- [Görev A]:
Jose Mujica hakkındaki okuma parçasına göre Mujica'nın son röportajında istediğini ya da yapacağını söylediği şeyleri sıralayın.
- [Görev B]:
Jose Mujica hakkındaki okuma parçası, onu bu kadar ikonik yapan şeyin ne olduğunu söylüyor? Bir ile üç cümle arasında açıklayın.
- [Görev C]:
Jose Mujica hakkındaki okuma parçasını son cümlesinden sonra kaldığı yerden alıp sürdürün.

- [Okuma parçası]:
-*-*-

Jose Mujica namı diğer El Pepe ilerleyen hastalığı ile ilgili artık tedavi kabul etmediğini açıklamış.
Yalnız Güney Amerika'da değil dünya siyasetinde benzersiz bir yere sahip Jose Mujica namı diğer El Pepe ilerleyen hastalığı ile ilgili artık tedavi kabul etmediğini açıklamış.
Biliyorsunuz onu bu kadar ikonik hale getiren esasen, TIME tarafından “dünyanın en yoksul başkanı" olarak lanse edilmesinden sonra küresel bir ilham kaynağına dönüşmesi olmuştu. BM konuşmaları viral oldu, hayat görüşü ve felsefi yaklaşımı dünya çapında ilgi çekti. Özellikle tüketim toplumuna ve materyalizme yönelik eleştirileri pek çokları tarafından karşılık gördü.
Son röportajında gözyaşları içinde “Vatandaşlarımla vedalaşmak istiyorum” diyerek kalan zamanını çiftliğinde geçireceğini söylüyor.
Pepe, kendisinin köpeği Manuela’nın yanına, çiftliğindeki sekoya ağacının altına gömülmek istediğini belirtiyor :(
Bu son röportajında bile toplumsal mesajlar vermeyi ihmal etmiyor; “Sizinle benzer düşünenlerle aynı fikirde olmak kolaydır ama demokrasinin temeli farklı düşünenlere saygı duymayı öğrenmektir.” diyor.

-*-*-

- [Veri bloğu]:
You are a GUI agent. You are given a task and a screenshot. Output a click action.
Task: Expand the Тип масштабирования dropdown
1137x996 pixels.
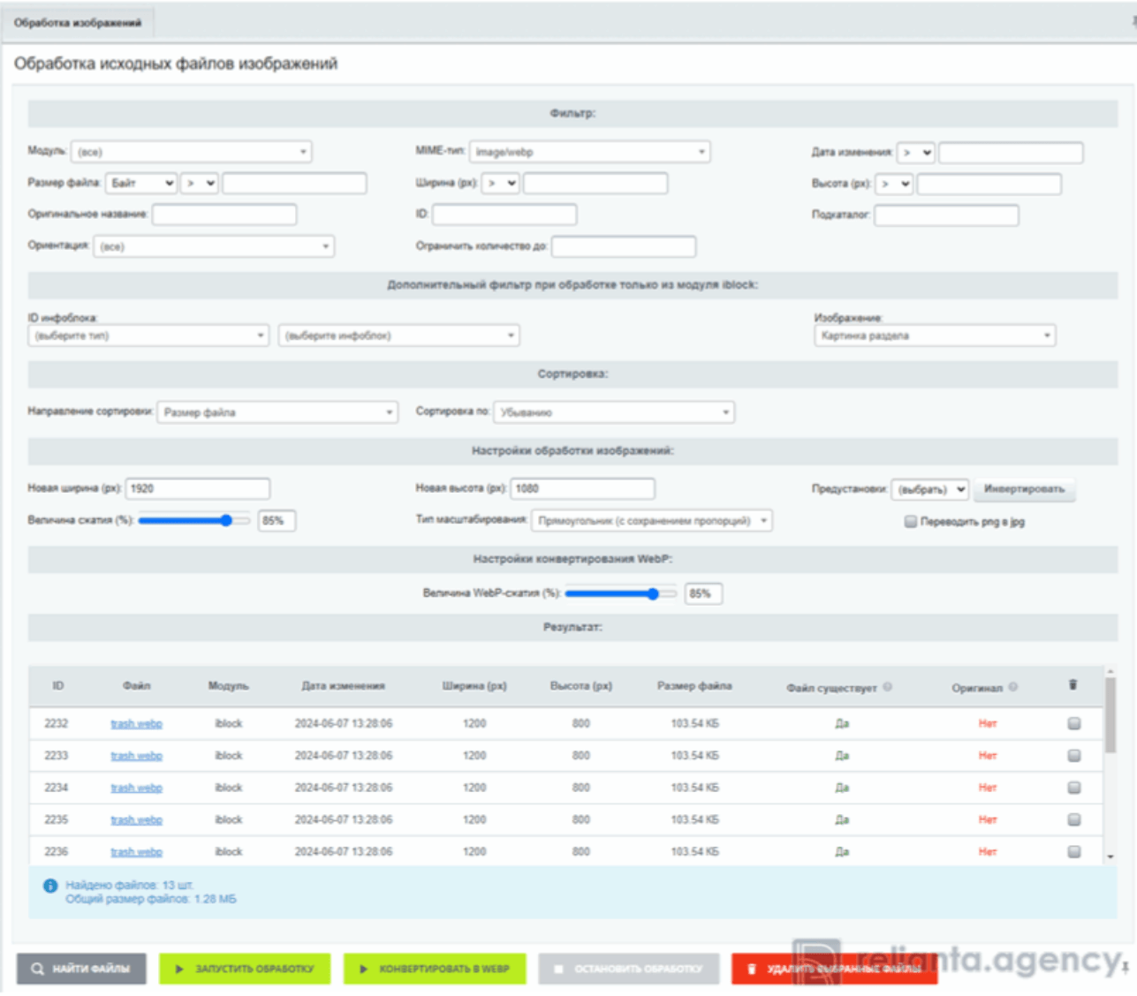point(651,521)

-*-*-

- [Yanıt alanı A]:
- Vatandaşlarıyla vedalaşmak
- Kalan zamanını çiftliğinde geçirmek
- Köpeği Manuela'nın yanına, çiftliğindeki sekoya ağacının altına gömülmek

- [Yanıt alanı B]:
Mujica'yı ikonik yapan esas etken, TIME'ın onu "dünyanın en yoksul başkanı" olarak tanıtmasının ardından küresel bir ilham kaynağına dönüşmesiydi. Bundan sonra BM konuşmaları viral oldu, hayat görüşü ve felsefi yaklaşımı dünya çapında ilgi çekti.

- [Yanıt alanı C]:
Onun yaşamı bence gerçekten sadeliğin her türlü ihtişamını barındırdığı için etkileyiciydi. Fazla bir zamanı kalmadığını öğrenmek binlerce kilometre ötede bile olsam beni üzmeye yetti :(
Bana kalırsa sırf sosyal eşitlik, adalet, barış, herkese insanca yaşam için çabalayan bu sıradışı başkan, yalnız siyasi olarak değil hayata bakışı ve değerleri bakımından da dünyanın son zamanlarda gördüğü en bilge kişilerden biriydi.
Nasıl biri olduğuna dair bir fikir vermesi açısından yönetmen Emir Kusturica'nın Uruguay Devlet Başkanı hakkındaki, "El Pepe, A Supreme Life" belgeselini izlemenizi tavsiye ederim.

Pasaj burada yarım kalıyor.